CPM (Cost Per Mille) is what advertisers pay YouTube for 1,000 ad impressions on your videos. This is the gross rate paid into the YouTube ecosystem. RPM (Revenue Per Mille) is what YOU receive per 1,000 video views — after YouTube takes its 45% cut and accounting for views that don't show ads. RPM is always significantly lower than CPM.
Your Revenue (RPM basis) = Gross Revenue × 55% (YouTube pays 55%)
RPM = (Your Revenue ÷ Total Views) × 1,000
Example: 100K views, 55% ad rate, $10 CPM
Monetized views = 55,000 → Gross = $550 → Your cut = $302.50
RPM = $302.50 ÷ 100,000 × 1,000 = $3.03
Why Is There Such a Big Gap Between CPM and RPM?
Three factors reduce RPM below CPM:
- YouTube's Revenue Share: YouTube retains 45% of gross ad revenue. Creators receive 55%. This alone reduces a $10 CPM to $5.50 effective RPM — before other reductions.
- Ad Playback Rate: Not every video view results in an ad impression. Ad blockers, YouTube Premium subscribers, short watch times, and unskippable ad avoidance mean typically only 50–70% of views are monetized. A $10 CPM at 55% playback rate = effective $5.50 gross per 1,000 total views.
- Invalid Traffic Filtering: YouTube filters bot traffic and invalid clicks, reducing monetized impressions further.
US YouTube CPM Benchmarks by Niche (2025)
| Niche | CPM Range | RPM Range | Best Months |
|---|---|---|---|
| Personal Finance | $20–$80 | $12–$45 | Jan, Mar, Oct |
| Real Estate | $15–$45 | $9–$25 | Spring/Fall |
| Business/Entrepreneurship | $12–$35 | $7–$20 | Jan, Sep |
| Technology | $8–$25 | $5–$15 | Oct, Nov |
| Health/Fitness | $7–$18 | $4–$10 | Jan, Jun |
| Cooking/Recipes | $5–$14 | $3–$8 | Nov, Dec |
| Gaming | $2.50–$7 | $1.50–$4 | Dec, summer |
| Kids/Family | $3–$9 | $2–$5 | All year |
How to Increase Your YouTube CPM and RPM
- Create Content for High-CPM Demographics: US viewers aged 25–54 with household incomes above $75K generate the highest CPMs. Finance, business, home improvement, and health content targets this demographic. Shift content topics if your current niche has low CPMs.

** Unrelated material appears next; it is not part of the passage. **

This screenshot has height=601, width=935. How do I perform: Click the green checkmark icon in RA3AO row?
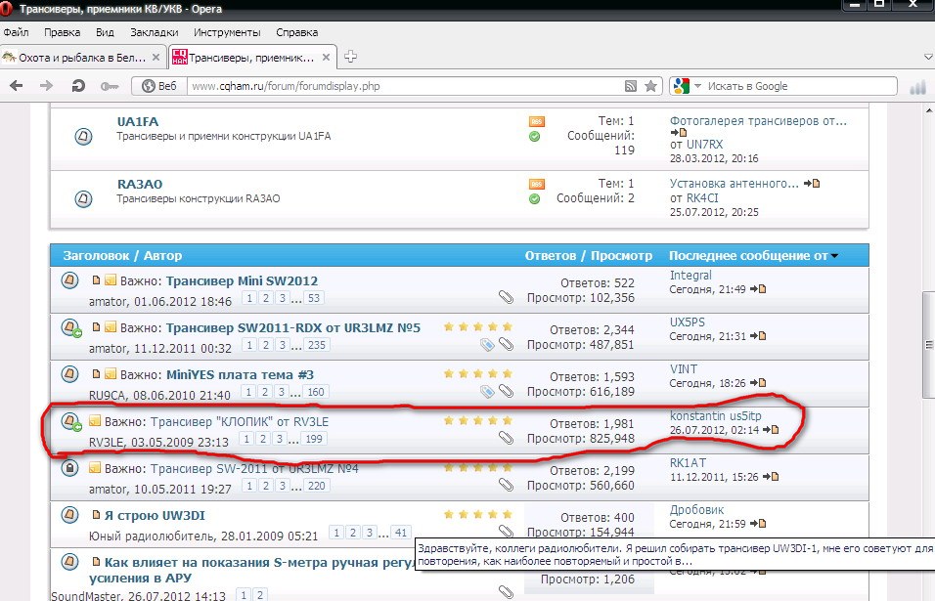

- Enable All Ad Formats: Allow skippable ads, non-skippable ads, mid-rolls, bumper ads, and overlay ads. Restricting ad formats reduces your potential CPM. Enable mid-rolls on videos over 8 minutes for maximum revenue.
- Target US Audience Through Titles and Thumbnails: YouTube's algorithm distributes content to where engagement is highest. If your thumbnails and titles appeal to US sensibilities and search behavior, you'll attract more US viewers — your highest-CPM audience.
- Publish in High-CPM Seasons: Q1 (especially January) and Q4 (October–December) consistently deliver the highest CPMs across all niches as advertisers spend year-end and new-year budgets. Increase upload frequency during these periods.
- Improve Click-Through Rate (CTR): Higher CTR signals to YouTube that your content is compelling, leading to more distribution. More distribution = more US views = higher overall RPM. Target CTR above 4% for competitive niches.